In field artillery, the accuracy of indirect fire depends on the use of aiming points. In air force terminology the aiming point (or A.P.) refers to holding the intersection of the cross hairs on a bombsight when fixed at a specific target.
An indirect fire aiming point provides a point of angular reference to aim a gun in the required horizontal direction – azimuth. Until the 1980s aiming points were essential for indirect fire artillery. They are also used by mortars and machine guns firing indirectly.
For gun-laying purposes a distance of a few kilometers from gun to aiming point is sufficient. An aiming point would be a sharply defined and easily distinguished feature, such the edge of an obvious building. However, this presents problems in featureless areas, in bad visibility or at night and putting lights on distant aiming points is seldom practical. Therefore, methods of simulating a distant aiming point are required.
Before the First World War the French introduced the collimator sight. During that war the British introduced their first paralloscope, which was a horizontal mirror placed a few feet from the gun; the layer aimed his sight at its reflection. In the 1950s, the parallescope was replaced by the prism parallescope that was more robust and easily positioned. In the 1970s, the US introduced a modern version of the French device and called it a collimator. In the same period infra-red beacons had some very limited use.

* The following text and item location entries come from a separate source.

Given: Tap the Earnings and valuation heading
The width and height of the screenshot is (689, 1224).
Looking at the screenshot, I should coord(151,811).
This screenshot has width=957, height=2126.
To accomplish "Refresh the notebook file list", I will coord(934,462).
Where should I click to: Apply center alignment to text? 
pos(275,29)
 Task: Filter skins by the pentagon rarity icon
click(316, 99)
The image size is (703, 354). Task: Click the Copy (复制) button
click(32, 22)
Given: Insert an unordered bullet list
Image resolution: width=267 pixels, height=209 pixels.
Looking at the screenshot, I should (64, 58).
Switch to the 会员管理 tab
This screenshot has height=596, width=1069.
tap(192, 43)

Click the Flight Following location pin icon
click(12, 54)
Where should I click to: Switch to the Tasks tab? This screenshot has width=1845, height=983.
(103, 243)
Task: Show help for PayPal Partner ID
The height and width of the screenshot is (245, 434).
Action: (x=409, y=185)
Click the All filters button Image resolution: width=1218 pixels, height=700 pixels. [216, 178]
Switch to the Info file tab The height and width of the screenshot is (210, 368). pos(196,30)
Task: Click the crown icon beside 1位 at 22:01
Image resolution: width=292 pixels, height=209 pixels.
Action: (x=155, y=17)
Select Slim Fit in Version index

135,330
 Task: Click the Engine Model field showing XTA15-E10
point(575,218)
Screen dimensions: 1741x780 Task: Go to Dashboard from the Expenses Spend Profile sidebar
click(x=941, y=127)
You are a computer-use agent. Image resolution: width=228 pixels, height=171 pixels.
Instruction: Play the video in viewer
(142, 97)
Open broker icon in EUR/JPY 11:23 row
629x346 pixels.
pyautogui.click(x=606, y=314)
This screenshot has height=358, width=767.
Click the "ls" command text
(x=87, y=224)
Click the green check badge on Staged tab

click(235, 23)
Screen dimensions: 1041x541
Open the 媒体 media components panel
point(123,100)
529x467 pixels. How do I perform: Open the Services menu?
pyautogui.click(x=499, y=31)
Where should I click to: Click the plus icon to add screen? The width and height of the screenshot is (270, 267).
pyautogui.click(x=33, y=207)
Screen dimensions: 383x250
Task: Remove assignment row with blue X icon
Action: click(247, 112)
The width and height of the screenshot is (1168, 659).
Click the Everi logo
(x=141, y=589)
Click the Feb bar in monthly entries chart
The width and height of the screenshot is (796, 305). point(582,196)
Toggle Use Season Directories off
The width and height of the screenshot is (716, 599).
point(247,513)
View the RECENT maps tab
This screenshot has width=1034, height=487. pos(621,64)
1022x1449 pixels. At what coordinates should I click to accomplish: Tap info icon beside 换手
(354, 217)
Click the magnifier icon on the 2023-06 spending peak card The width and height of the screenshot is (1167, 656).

In some special circumstances, such as when only one round or salvo was going to be fired (e.g. by nuclear artillery or a multiple rocket launcher), a director or aiming circle about away could be used as an aiming point.
In the 1980s the US Multi-Launch Rocket System entered US service, this did not use GAPs because it had a gyroscopic orientation system and did not need external reference points or orientation. During the 1990s similar systems were adopted by M109 Paladin, AS90 and Panzerhaubitze 2000, and subsequently they were adopted for towed guns, notably UK's 105mm L118 Light Guns.